(GIVEN DATA)
····················
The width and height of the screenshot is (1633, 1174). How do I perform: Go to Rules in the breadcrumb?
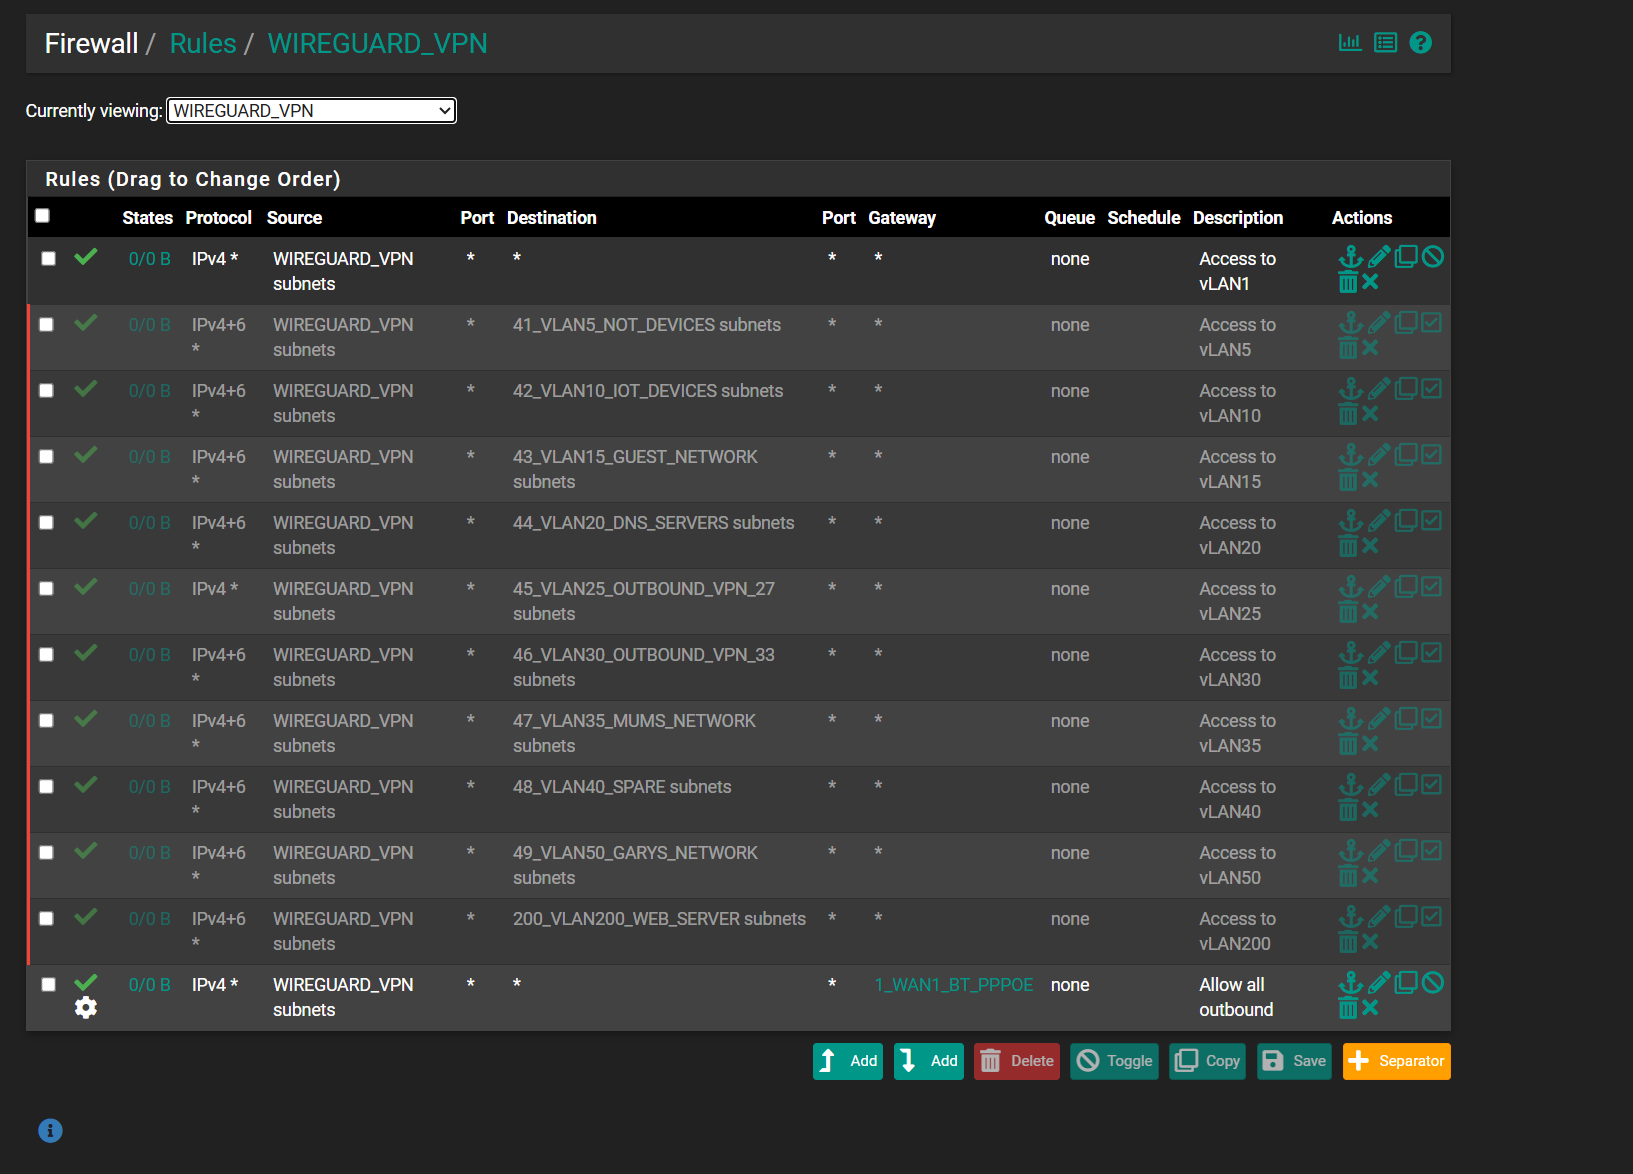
····················
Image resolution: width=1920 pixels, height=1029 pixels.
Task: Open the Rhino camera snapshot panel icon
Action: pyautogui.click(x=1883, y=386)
····················
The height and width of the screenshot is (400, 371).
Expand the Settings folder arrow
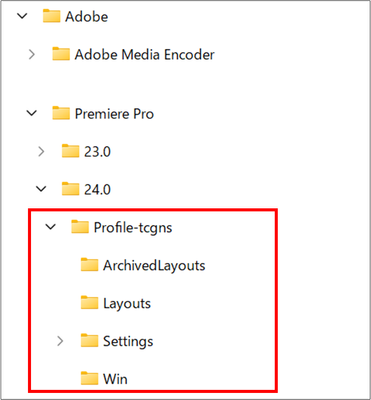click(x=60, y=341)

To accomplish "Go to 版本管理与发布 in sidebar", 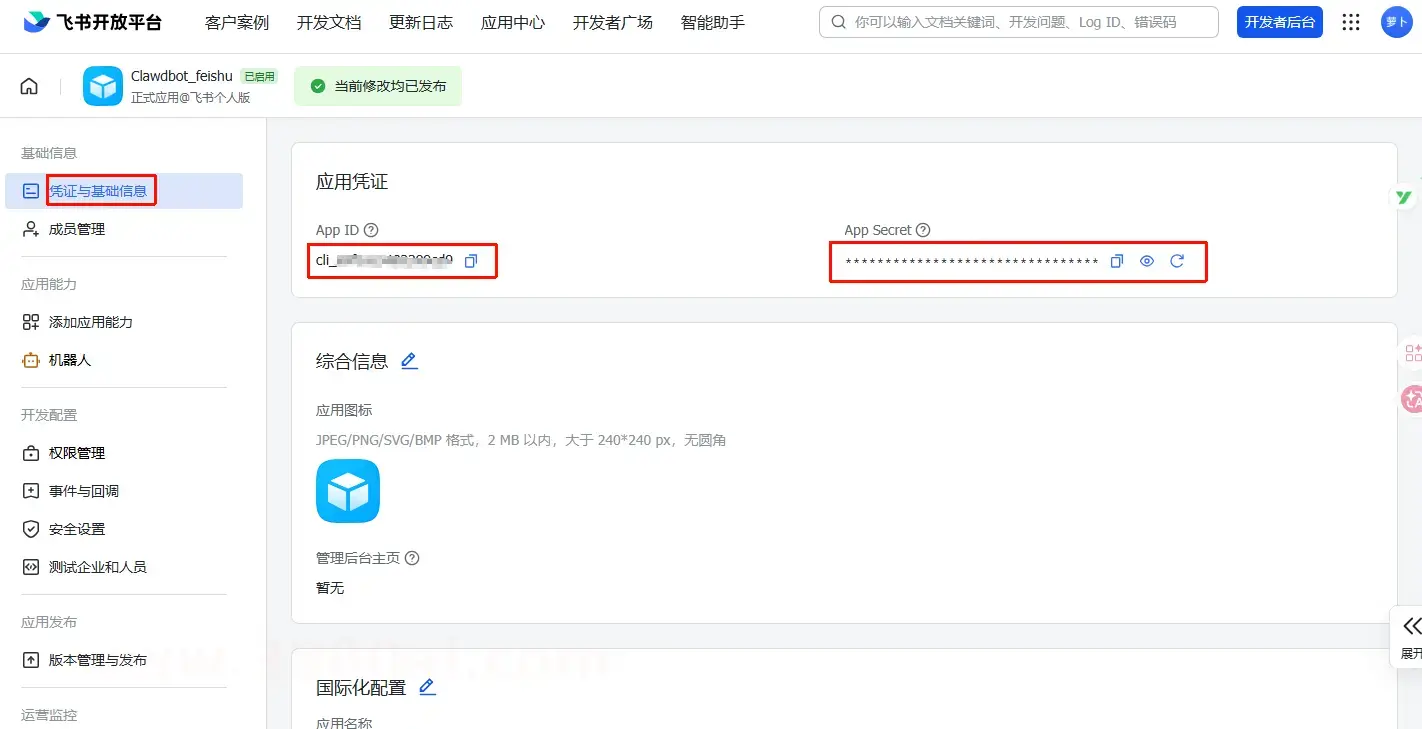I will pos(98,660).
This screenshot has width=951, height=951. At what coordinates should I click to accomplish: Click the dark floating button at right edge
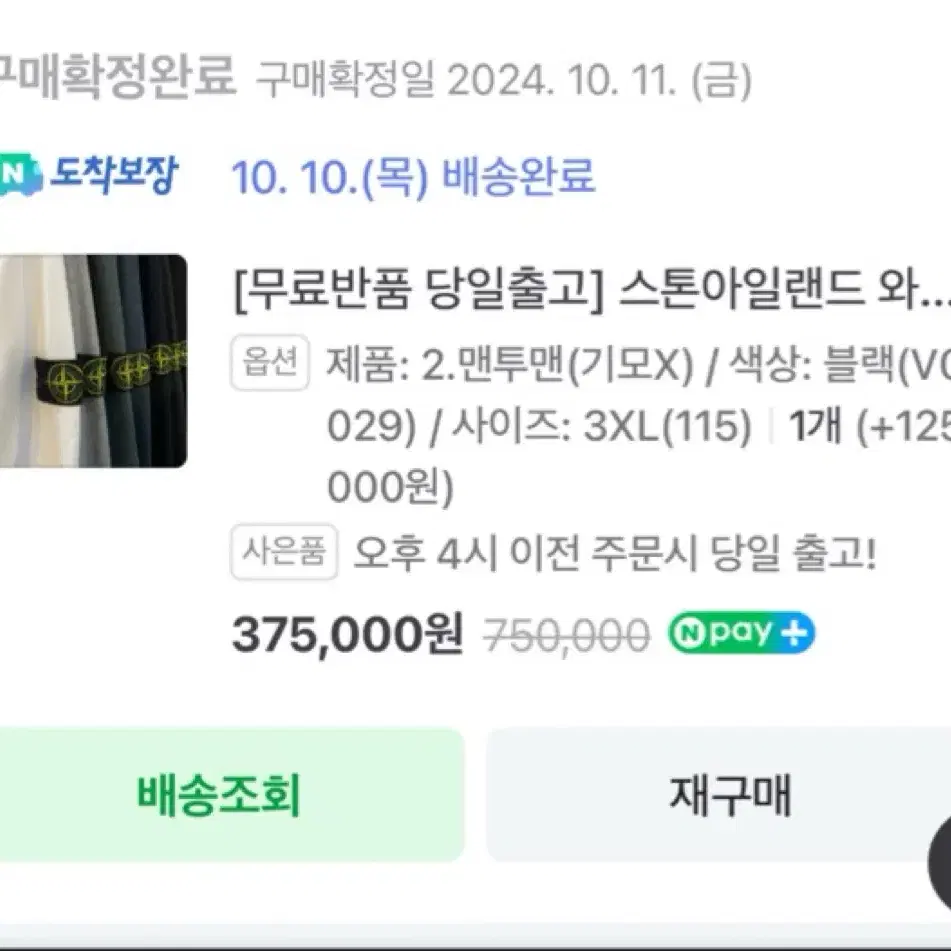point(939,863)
····················
Copy the lines starting at the one containing "This screenshot has" and ending at the one containing "point(939,863)", reproducing them exactly. Leave the pictures out of your answer.

(RESULT OF THIS TASK)
This screenshot has width=951, height=951. At what coordinates should I click to accomplish: Click the dark floating button at right edge
point(939,863)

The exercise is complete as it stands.